Thank you so much for the help.
I just went out and cut a 24"x96" pc ply wood in half
I lifted the middle ramp up and and put a 24x48 the length to touch the 4x8 the jack is sitting on. I then went down and it cleared. Now I put the other 24x48 on it extender in the rear. I stood on it and put shims under it until it did not rock. I will take it to my shop teacher and we will glue shims the length, plain both exposed edges to flush, cut the top board to accept the ramp, and then I will prime, and then paint it black and call it a day. Should be close enough
The cut for the top board was what I was needing and you supplied that and I thank you.
So now another COST to this lift.
I need to be able to lock the bike upright without help.

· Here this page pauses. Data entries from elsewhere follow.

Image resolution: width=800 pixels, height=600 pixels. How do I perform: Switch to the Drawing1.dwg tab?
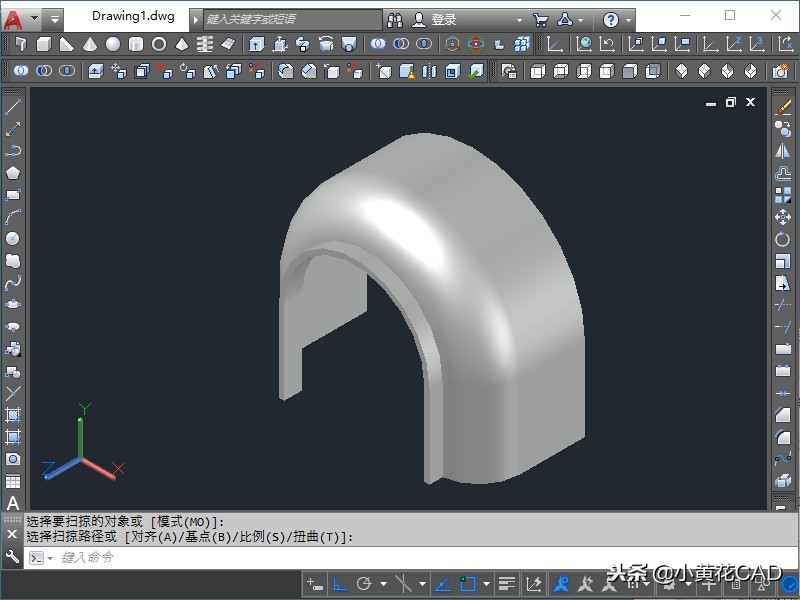coord(133,17)
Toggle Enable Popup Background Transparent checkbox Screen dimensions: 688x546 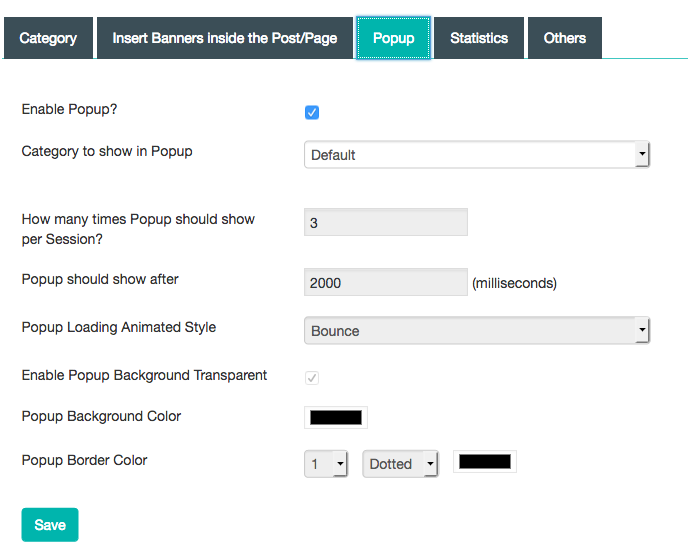312,377
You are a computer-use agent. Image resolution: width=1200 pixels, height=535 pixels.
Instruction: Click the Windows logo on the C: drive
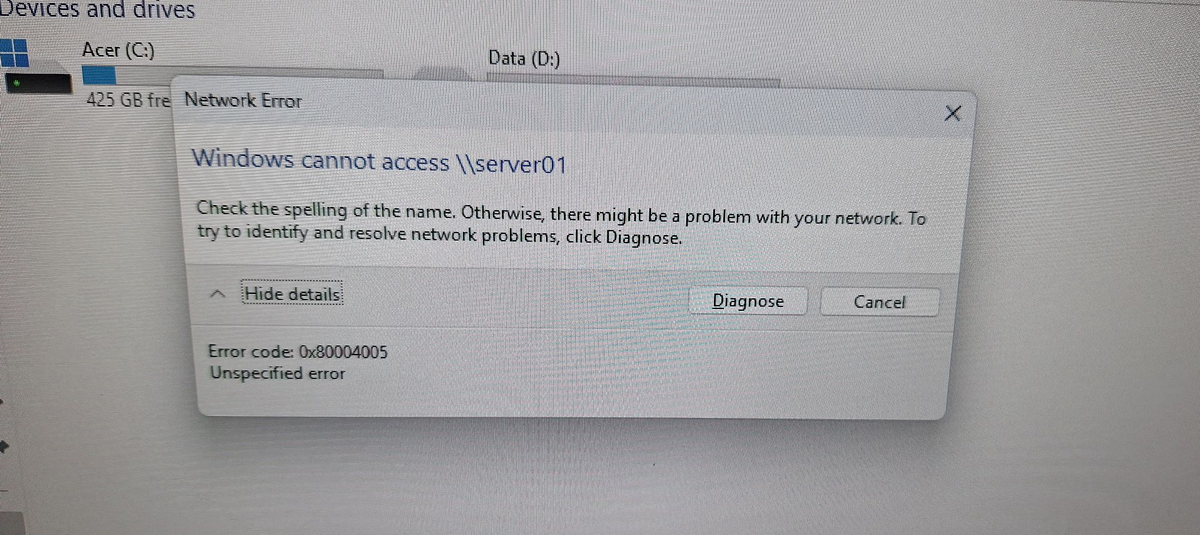[14, 53]
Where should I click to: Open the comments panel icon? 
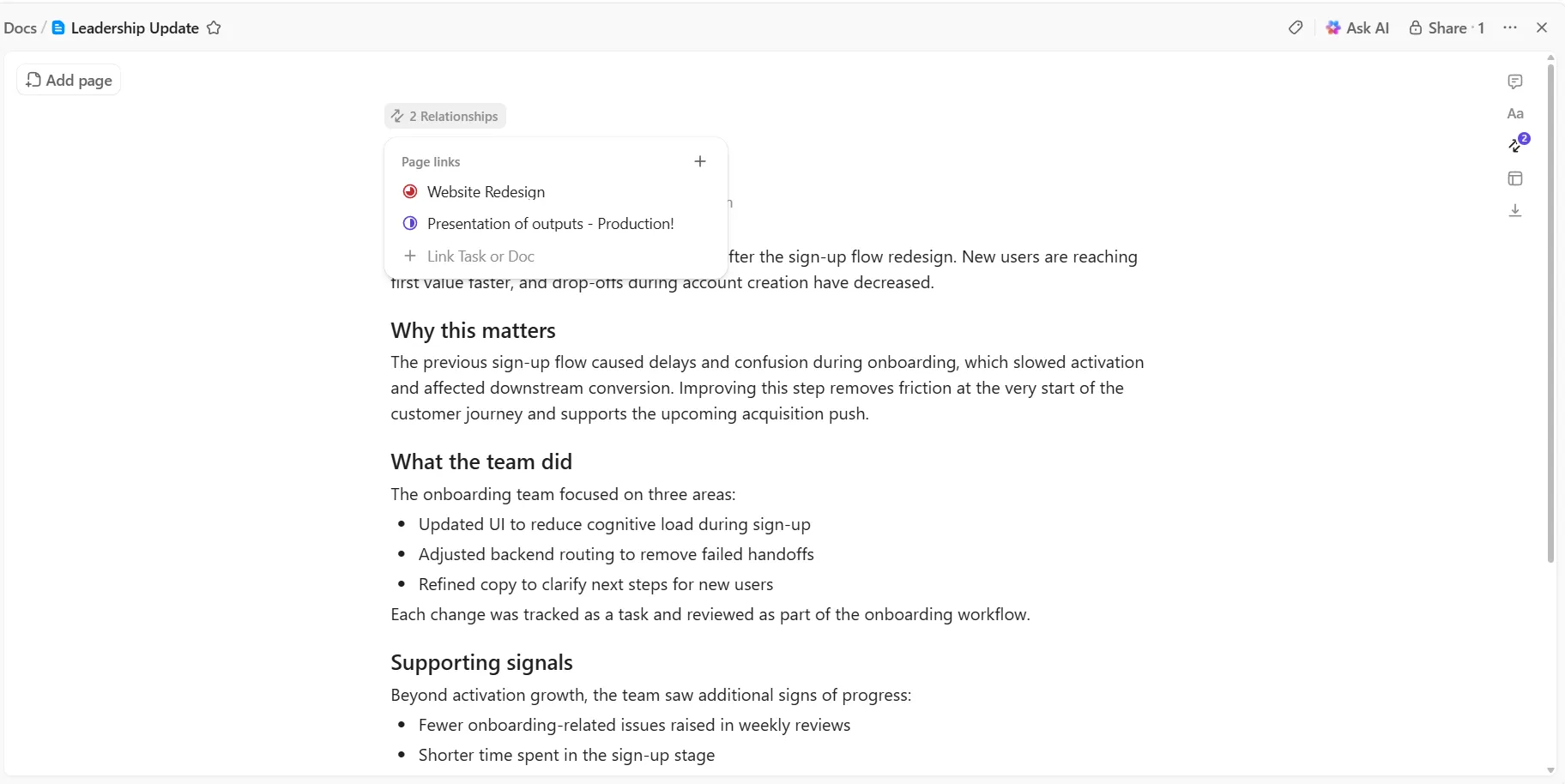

I just cant get Oscar, my work partner to turn that crank when I am ready
So that means a Condor. I see you can get them in the 140 range for trailer version only and that is what I want.
Unless I am stupid in how to do it.
I thought of side stand into the vise, crank the vise a little, go over and pull the strap a little tighter, vise again, repeat until it is up and tight, seems tedious, and not sure it is a safe way or not?
I still love the lift and it came with ever thing, including a nice dolly to move it around, and I really cant blame it for not being able to handle an LT.
The other issue is the center stand and how it moves the entire bike back. I think I may be able to overcome that with mounting of the Condor, fold it open in the rear, go past the needed distance, raise the bike, and fold the back of the Condor in place.
If not I will use this if I need it off the center stand:
I would appreciate yours and everyones experiences and thoughts on does and don't with an LT on a lift.
Thanks for the reply.
[jdunique]One thing you want to remember when designing your extended ramp is that when you back down off the lift you need sturdy footing so be certain that you design in enough width to allow for that. I have been going off and on my lift for a couple of years now and yes it will just touch as rear wheel starts up the ramp but it does not upset the bike or cause any damage so I have chosen not to do anything about the ramp. However lengthening the ramp no more than 3-4 inches would do the trick, a simple and inexpensive method would be to use a 2"X6"X4' (pressure treated would be my choice), notch the back edge to go under the ramp 1 to 1-1/2 inches and deep enough so that the ramp would lay down in the notch and be flush, then taper the balance of the width to the leading edge leaving about 1/4" of thickness to maintain integrity. What I have described will lift the leading edge of the metal ramp just over an inch and start the rear wheel up the ramp about 4 inches sooner allowing clearance as you ascend.